In the page extract on growing bachelor's button, which painter is named as favoring the shade called cornflower blue?

» **Page extract**
[Start of section]

How To Successfully Grow Bachelor's Button

Bachelor's button, or Centaura cyanus, is a species of flowering plant with a rich history, a variety of uses, and several more names! The unique moniker derives from an old-fashioned trend in which young men seeking love would wear a single flower on their lapel to signal their interest and availability for courtship, as Epic Gardening explains. If that doesn't sound familiar, you may know the plant as a Cornflower, named for it's tendency to spread wildly and weed-like throughout rural cornfields. Later, this anecdote inspired the name for it's vivid color, termed cornflower blue. According to Saatchi Art, this particular shade was a favorite among accomplished painters such as Johannes Vermeer, who featured the color prominently in his most famous work, "Girl with the Pearl Earring."

[End of section]

(Records taken from a collection)
[Start of section]

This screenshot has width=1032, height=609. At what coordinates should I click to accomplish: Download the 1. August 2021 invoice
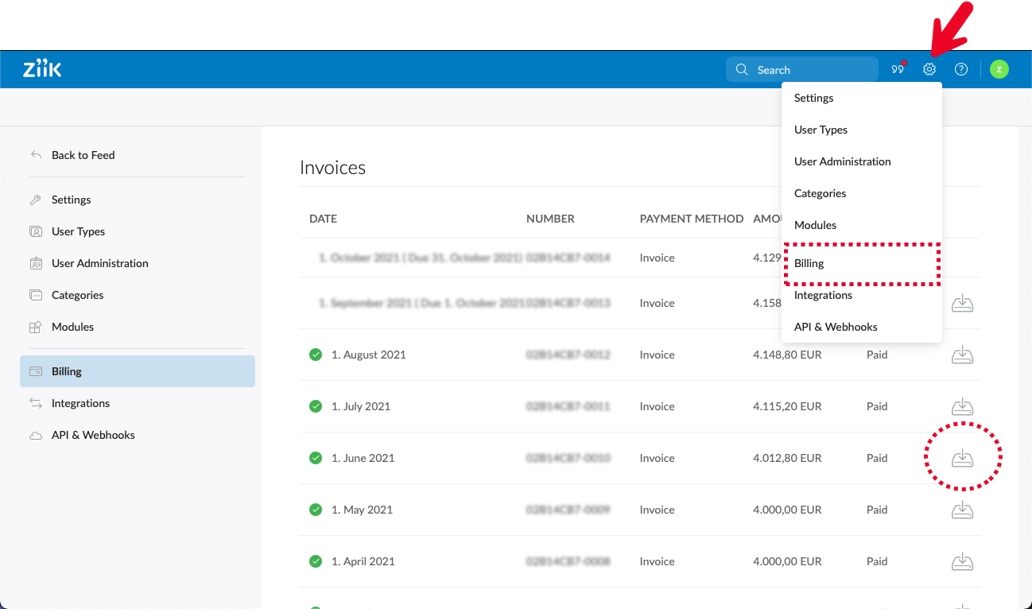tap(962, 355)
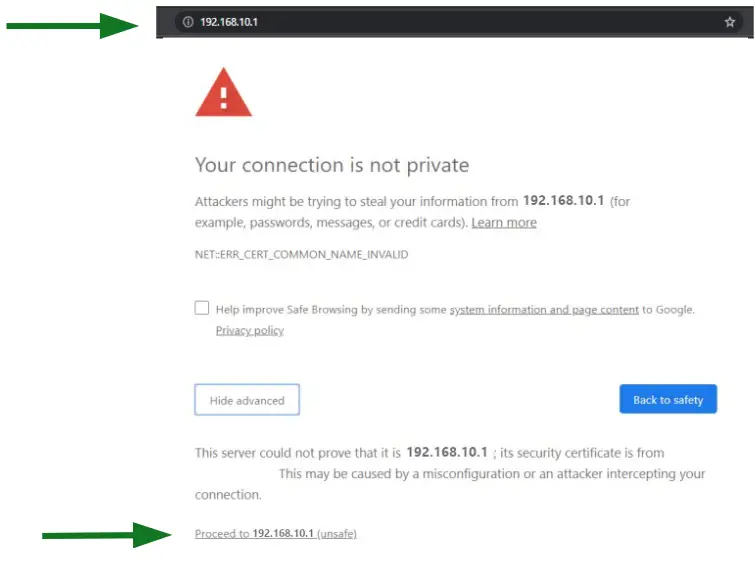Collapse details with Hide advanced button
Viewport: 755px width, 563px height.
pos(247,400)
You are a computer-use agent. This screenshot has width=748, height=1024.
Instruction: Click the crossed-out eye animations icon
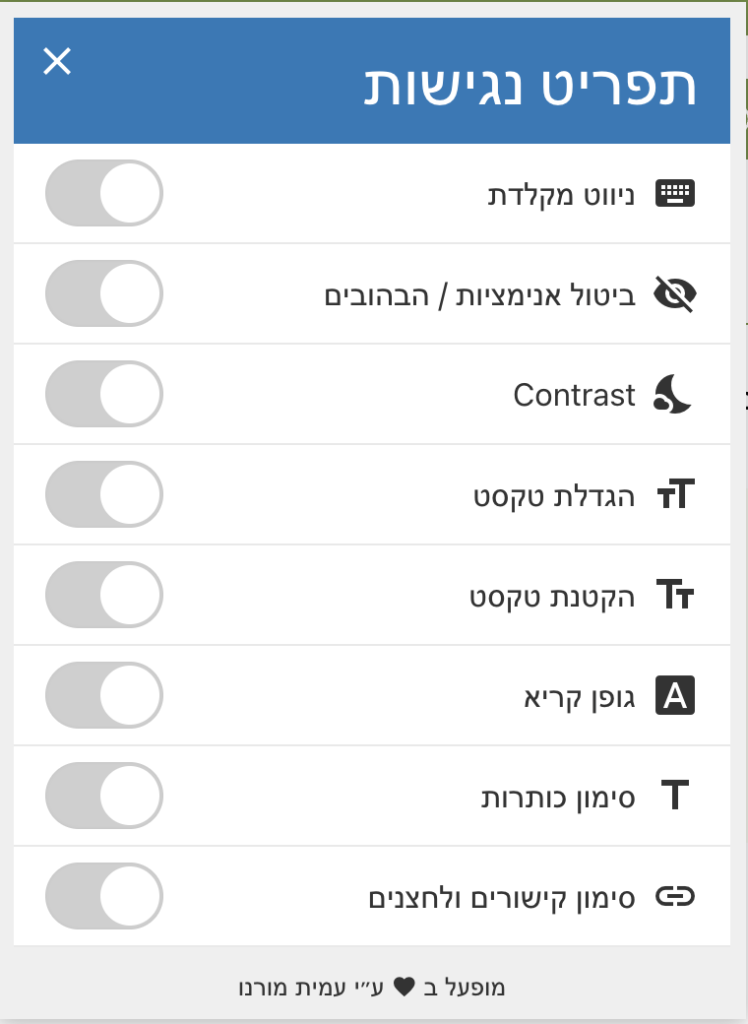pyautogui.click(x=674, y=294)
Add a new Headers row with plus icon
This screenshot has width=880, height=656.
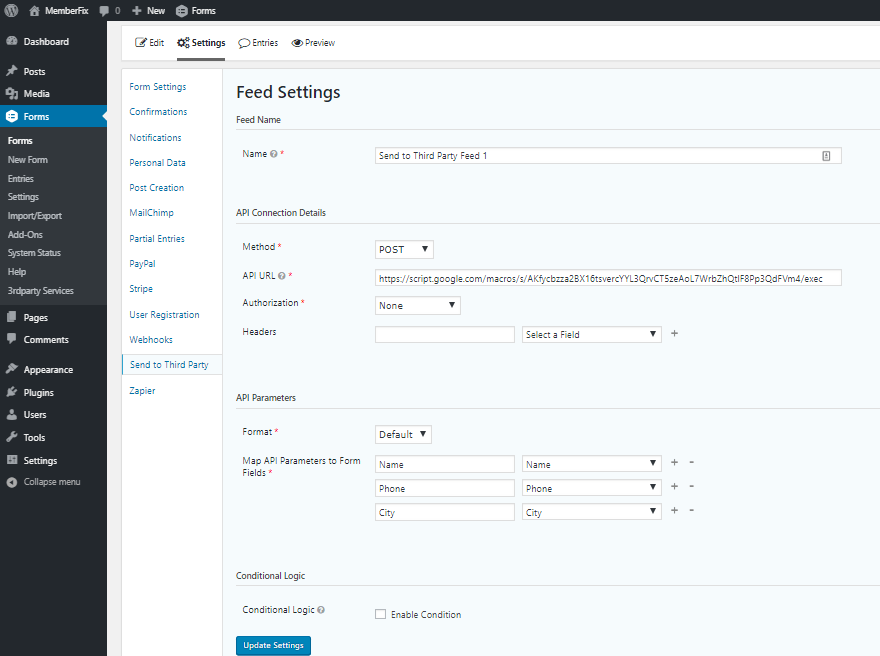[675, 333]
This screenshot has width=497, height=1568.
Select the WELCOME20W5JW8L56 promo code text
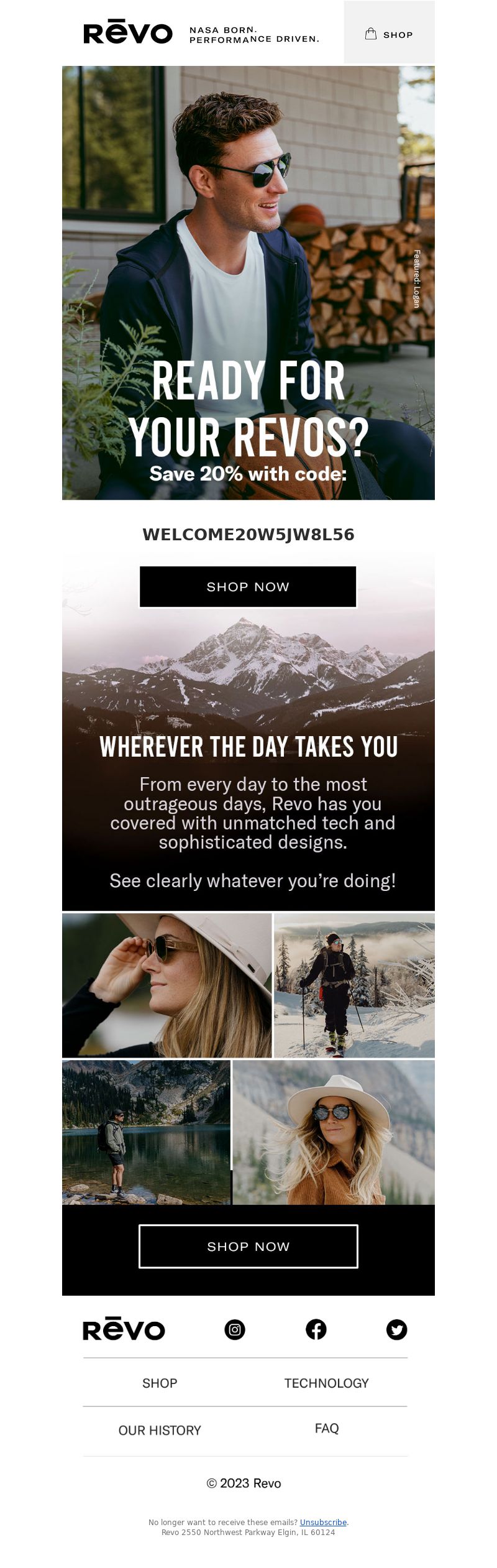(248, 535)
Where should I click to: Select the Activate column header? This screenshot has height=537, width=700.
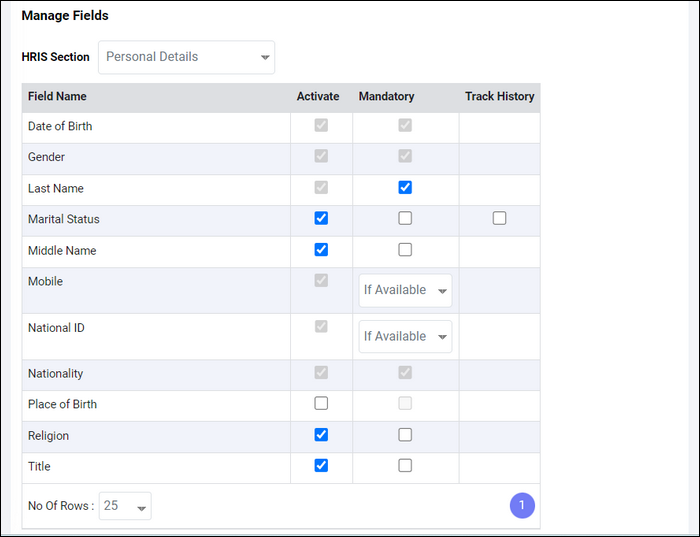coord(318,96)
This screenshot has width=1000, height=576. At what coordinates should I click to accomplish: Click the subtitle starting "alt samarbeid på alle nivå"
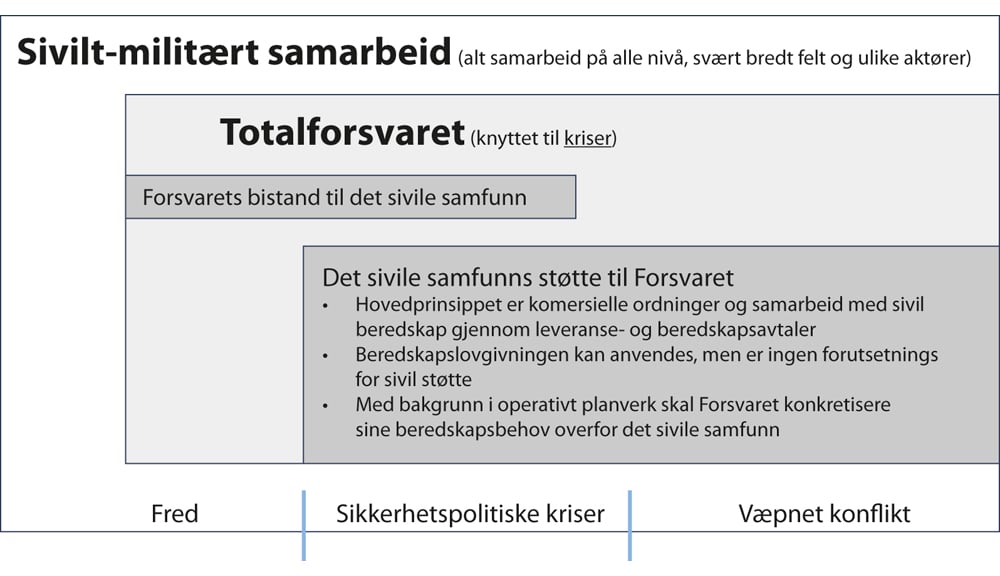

[End of section]

» **Task output**
Johannes Vermeer